Western students act as tutors and mentors for the children, helping with math and language classes or practicing sports.

The students are required to spend 14 hours in the school over the course of the term to fulfill requirements for Gonzalez-Viana’s class.

Some students spend an hour or two in the school each week, some knock out the requirement in a few days. Then there are students like Paola Ramirez Del Valle.

Ramirez Del Valle completed the 14-hour requirement in the first week and spent another 12 to 15 hours at the school — every week.

“I just kept coming because they need help,” Ramirez Del Valle said. “Since I’ve been here for five years in the country — English is not my first language — I know how hard it is, how you can feel frustrated because you can’t communicate with people.”

Ramirez Del Valle has worked with students of all grades at the school and in almost every class. She is looking to become a school psychologist and through working with the children of Independence decided the elementary level is her ideal age group.

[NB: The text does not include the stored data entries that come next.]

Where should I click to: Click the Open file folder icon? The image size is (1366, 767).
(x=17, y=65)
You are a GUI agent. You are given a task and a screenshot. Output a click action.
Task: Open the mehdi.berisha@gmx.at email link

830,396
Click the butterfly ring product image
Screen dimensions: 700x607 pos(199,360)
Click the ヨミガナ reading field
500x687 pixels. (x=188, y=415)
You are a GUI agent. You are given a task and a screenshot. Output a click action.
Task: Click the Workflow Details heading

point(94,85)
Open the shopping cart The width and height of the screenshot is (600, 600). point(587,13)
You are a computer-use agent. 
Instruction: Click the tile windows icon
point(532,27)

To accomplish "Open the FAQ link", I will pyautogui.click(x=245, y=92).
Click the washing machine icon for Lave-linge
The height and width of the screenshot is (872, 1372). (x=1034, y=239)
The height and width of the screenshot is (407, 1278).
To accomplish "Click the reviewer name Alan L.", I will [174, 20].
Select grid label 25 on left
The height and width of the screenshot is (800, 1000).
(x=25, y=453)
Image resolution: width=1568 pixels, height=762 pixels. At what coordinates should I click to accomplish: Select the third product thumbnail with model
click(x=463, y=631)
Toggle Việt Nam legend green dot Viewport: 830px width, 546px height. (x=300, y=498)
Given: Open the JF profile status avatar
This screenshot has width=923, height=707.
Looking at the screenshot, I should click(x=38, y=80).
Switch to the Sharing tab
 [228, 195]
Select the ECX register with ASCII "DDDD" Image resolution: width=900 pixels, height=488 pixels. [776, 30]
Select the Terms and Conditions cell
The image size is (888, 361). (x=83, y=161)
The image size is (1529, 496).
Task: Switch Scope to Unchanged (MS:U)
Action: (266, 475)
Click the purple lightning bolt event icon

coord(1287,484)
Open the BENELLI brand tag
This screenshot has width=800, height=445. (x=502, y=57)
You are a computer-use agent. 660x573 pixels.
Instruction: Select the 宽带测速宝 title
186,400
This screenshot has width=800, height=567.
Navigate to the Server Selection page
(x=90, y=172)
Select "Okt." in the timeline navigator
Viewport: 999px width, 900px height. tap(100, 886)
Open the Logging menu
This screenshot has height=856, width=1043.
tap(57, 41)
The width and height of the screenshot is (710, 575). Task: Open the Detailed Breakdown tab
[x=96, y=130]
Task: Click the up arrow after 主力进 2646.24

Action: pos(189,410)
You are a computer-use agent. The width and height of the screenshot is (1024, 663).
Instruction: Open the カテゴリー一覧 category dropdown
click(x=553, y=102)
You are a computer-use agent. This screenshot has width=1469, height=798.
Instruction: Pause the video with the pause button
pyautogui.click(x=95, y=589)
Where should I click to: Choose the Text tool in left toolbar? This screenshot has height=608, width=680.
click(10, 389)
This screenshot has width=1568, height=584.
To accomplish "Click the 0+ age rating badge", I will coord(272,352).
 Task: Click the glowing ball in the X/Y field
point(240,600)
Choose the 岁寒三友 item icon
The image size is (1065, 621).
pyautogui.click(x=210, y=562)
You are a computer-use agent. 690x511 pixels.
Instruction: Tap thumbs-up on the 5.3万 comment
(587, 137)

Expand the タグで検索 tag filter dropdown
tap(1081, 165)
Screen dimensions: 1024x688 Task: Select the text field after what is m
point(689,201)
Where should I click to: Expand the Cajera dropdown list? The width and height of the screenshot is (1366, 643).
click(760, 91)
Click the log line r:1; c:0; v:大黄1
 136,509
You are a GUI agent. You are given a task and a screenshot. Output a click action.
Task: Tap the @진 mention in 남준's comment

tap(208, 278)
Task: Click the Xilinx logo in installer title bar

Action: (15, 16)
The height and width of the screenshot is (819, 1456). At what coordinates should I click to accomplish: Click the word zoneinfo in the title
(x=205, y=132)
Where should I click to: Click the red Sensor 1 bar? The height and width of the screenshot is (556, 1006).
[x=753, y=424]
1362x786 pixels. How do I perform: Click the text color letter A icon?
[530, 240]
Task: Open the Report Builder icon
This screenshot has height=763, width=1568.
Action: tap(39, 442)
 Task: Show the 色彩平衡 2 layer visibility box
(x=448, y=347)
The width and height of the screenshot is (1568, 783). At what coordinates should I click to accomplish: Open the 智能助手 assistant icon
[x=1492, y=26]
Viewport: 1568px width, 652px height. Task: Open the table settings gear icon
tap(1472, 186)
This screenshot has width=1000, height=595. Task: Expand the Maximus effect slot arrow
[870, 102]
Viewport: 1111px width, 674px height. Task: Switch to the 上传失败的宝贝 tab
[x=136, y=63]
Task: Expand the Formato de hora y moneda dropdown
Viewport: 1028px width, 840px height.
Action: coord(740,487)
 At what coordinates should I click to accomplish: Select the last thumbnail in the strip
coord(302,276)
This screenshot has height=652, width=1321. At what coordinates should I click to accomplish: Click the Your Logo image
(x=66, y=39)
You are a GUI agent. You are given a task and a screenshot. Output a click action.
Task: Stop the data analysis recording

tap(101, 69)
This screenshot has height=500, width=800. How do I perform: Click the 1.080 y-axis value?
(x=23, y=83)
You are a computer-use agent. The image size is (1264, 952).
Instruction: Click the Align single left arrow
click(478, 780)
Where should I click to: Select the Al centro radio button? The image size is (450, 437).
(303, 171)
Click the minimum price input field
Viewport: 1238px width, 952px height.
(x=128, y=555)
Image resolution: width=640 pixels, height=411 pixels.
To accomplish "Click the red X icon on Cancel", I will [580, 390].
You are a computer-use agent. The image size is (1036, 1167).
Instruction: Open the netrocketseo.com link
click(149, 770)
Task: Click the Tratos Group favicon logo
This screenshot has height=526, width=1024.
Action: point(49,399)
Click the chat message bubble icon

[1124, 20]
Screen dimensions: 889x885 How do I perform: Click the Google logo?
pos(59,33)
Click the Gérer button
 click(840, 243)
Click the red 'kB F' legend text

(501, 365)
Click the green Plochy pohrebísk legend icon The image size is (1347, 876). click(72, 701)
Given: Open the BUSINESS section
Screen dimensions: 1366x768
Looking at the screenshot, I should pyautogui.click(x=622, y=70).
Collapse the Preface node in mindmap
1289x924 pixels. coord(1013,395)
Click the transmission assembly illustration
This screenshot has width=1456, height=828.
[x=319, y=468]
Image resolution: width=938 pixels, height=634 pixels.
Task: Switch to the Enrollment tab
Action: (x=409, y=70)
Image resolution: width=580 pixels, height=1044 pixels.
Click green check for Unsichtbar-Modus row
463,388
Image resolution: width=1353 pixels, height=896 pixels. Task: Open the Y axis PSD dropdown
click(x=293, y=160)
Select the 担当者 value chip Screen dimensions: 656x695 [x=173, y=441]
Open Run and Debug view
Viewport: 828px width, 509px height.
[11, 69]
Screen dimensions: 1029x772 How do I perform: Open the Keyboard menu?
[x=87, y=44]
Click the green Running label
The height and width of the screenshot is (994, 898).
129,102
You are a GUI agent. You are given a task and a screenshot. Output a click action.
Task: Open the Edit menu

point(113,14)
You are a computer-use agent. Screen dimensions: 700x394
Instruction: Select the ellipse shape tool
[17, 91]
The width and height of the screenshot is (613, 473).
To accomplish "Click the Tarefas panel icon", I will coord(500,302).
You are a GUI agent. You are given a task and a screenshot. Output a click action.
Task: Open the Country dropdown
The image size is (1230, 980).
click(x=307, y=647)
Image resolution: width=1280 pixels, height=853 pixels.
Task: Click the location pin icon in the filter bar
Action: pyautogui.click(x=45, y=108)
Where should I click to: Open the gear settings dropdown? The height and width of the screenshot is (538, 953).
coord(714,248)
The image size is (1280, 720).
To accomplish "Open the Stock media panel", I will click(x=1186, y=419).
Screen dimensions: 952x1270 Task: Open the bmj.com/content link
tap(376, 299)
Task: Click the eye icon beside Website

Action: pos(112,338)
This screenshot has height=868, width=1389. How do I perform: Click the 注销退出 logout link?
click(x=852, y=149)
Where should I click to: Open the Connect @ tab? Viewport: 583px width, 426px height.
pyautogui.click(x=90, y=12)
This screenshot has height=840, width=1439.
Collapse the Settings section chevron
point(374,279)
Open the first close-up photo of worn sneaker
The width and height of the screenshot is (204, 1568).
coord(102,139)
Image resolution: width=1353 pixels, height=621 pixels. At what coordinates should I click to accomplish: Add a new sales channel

Ramirez Del Valle’s story is nothing new to Gonzalez-Viana. Through the program’s history, many students became so enamored with tutoring and helping the community that they found their calling as teachers.

Independence Elementary Principal Steve Tillery sees the program’s benefits being reciprocal.

“I know from the college students, they talk about it all the time. It’s gratifying to know that you’re doing something to try and help somebody else,” Tillery said. “For our students, it comes about in them becoming better readers, becoming better at math concepts they’ve been working on. It also shows the kids that there’s another person that cares for them or thinks they’re special.”

Gonzalez-Viana’s students will be back at Independence Elementary next year with plans of expanding to other schools in the Central district.

His students have been more than just tutors for the children of Independence Elementary. They’ve been invited into the homes and churches of their pupils.

“They have become some kind of model for the kids. Most of the children at Independence are Hispanic and are usually very poor,” Gonzalez-Viana said. “So they didn’t think about going to college. Now, they feel that college is close.”